DebtManagers believe that regulations surrounding the arrears management industry should be strengthened for greater guidance in what is a critical part of the economic cycle.
Any new set of regulations should be comprehensive and provide more consistency across both private and public sectors, and be in line with global best practice.
The current situation is confusing for both companies and customers alike with a regulatory vacuum across overdue debts as a whole. And while we believe that bad conduct isn’t widespread, in a policy vacuum, there’s a lack of understanding from both customers and companies as to what’s best practice.
Right now, different types of debt have different governing regulations. Between owing the government money to owing banks, non-bank lenders, retailers or utilities – consumers find themselves dealing with a variety of different arrears management practices.
Some methods automatically impose fees and very high interest, some send increasingly threatening letters, some bombard customers with escalating and automated electronic communiques, many use robots to call incessantly, while others, including government departments, remove sums from your salary without consultation or a fair and easy process to identify hardship.

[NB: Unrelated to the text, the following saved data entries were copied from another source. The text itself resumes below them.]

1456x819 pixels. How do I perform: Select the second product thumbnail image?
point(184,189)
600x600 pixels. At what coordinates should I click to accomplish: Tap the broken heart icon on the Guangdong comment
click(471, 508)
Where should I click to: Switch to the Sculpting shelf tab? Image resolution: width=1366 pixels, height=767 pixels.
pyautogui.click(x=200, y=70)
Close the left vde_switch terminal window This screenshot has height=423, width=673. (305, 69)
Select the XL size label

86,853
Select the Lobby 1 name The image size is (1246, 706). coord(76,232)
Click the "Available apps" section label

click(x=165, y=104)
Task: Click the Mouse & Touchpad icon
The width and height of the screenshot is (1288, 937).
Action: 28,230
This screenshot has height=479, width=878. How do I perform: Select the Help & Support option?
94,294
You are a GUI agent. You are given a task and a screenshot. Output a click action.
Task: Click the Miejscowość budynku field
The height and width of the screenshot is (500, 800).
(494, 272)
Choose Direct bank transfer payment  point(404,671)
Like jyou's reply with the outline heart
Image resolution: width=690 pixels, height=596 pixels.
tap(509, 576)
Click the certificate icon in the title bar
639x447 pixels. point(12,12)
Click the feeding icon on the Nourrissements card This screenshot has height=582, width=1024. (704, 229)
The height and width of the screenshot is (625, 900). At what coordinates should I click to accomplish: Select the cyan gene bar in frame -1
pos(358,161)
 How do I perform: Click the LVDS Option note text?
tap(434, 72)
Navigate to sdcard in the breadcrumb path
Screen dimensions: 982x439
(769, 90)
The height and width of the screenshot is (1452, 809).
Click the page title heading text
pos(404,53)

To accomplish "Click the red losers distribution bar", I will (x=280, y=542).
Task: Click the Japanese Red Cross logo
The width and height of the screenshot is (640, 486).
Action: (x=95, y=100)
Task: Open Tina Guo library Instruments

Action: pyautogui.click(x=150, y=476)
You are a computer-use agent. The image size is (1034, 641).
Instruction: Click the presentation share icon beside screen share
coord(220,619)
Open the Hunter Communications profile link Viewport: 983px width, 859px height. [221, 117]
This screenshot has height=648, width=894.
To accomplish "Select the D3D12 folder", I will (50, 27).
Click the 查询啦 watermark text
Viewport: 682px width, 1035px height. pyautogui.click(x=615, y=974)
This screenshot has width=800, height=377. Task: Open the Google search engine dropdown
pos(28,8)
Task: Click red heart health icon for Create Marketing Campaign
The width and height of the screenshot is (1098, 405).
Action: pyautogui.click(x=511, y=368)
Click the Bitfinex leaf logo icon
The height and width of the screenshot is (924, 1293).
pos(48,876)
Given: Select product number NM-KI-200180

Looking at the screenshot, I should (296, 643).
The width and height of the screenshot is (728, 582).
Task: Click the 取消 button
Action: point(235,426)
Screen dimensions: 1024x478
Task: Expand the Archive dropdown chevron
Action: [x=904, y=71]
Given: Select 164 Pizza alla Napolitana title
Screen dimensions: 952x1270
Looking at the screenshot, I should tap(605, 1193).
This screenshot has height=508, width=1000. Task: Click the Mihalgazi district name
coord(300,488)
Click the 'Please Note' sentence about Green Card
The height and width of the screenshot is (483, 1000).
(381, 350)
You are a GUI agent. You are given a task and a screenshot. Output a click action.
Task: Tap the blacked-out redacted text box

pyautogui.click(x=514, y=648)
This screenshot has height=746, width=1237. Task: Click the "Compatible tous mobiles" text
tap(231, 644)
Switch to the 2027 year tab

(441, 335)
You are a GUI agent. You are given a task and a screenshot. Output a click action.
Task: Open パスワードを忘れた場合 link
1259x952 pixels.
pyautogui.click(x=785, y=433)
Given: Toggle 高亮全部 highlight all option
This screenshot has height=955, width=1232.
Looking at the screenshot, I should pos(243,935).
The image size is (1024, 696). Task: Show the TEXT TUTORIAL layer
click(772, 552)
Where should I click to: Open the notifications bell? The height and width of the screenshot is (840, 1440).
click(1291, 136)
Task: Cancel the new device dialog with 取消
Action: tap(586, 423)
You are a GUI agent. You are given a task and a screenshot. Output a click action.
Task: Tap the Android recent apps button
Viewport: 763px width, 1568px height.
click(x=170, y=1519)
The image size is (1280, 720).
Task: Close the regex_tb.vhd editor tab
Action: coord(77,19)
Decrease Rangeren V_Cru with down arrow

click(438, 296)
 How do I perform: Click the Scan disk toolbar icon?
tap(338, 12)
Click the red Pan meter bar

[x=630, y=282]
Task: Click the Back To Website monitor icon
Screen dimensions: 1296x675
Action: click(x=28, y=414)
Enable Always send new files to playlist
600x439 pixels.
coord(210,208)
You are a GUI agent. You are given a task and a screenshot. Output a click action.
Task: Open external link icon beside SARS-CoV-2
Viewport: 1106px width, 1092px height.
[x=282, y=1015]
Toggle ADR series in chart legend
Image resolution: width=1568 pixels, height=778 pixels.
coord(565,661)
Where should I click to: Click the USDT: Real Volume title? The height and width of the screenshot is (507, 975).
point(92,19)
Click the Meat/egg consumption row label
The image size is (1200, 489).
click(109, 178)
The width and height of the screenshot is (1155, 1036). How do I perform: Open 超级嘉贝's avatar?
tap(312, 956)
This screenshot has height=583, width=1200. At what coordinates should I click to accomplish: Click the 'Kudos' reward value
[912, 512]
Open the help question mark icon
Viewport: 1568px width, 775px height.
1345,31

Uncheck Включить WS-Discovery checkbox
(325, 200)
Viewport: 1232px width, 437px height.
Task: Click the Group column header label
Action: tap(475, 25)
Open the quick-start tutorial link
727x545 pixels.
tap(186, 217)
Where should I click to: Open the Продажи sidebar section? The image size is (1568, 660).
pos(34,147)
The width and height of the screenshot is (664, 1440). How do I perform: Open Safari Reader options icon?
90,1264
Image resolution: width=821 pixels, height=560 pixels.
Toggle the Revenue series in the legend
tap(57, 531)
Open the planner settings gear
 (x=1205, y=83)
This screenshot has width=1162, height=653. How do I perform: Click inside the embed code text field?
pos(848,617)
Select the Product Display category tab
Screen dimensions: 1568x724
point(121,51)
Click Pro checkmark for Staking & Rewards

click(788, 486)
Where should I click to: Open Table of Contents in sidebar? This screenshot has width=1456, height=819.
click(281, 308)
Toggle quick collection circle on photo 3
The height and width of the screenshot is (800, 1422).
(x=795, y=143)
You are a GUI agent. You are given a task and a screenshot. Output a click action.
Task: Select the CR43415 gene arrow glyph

There is simply no consistency, and when confusion like this exists, it often leads to anger and frustration. Apart from DebtManagers, few offer customers empathy, guidance, more time to repay the amount or advice around receiving independent, financial mentorship.
At a minimum, the following areas need more focus:
Fees/interest
The practice of adding punitive fees and default interest directly impacts on the quality of life of families, children, and all those in lower socio-economic circumstances across all ethnicities. And these communities are already struggling to provide or enjoy a basic standard of living – especially in the current cost of living crisis. So, we think it’s time to turn things around and ensure the debt cycle is fairer for everyone involved.
Clearer guidance around hardship testing/debt arrears management
New Zealand often leads the way in protecting vulnerable people, but Australia and the UK have set the standard in terms of guidelines that cover all aspects of best practice debt management.
Here in NZ, there’s inconsistency between debt types and collections approaches. For example, Government can use their statutory powers to deduct debt from an individual’s wages without any consideration to affordability, hardship or vulnerability.
In contrast, consumer finance debt has strict rules for hardship and vulnerability testing at both the origination stage and when the debt ‘turns bad’. Those who breach these obligations are subject to personal liability. Further, if these private companies wanted to enforce the collection of debts where customers refuse to pay, they require the court to decide on the fairness of the legal claim against the debt. A hurdle that Government does not require. It’s this type of inconsistency that needs addressing.
Contact conduct
Specifically, and in line with what’s working well in Australia and Britain, regulations should cover contact conduct – specifically:- Contact definition, frequency limits, methods and times;
- Appropriate conduct towards debtors (or their representatives) regarding information disclosure, harassment, misleading conduct and representations and conduct during negotiations;
- Role of financial mentors and debtor representatives, their obligations to both debtors and creditors including standards of training, conduct and potentially licensing;
- Privacy obligations regarding individuals and businesses involved in the debt management industry, specifically processes and procedures for disputing debts.
Use of attachment orders
- Attachment orders and legal escalation are tricky subjects and deserve further discussion as a standalone topic;
- That said, customers who refuse to pay when they can pay are simply driving up costs for those who do respect their obligations.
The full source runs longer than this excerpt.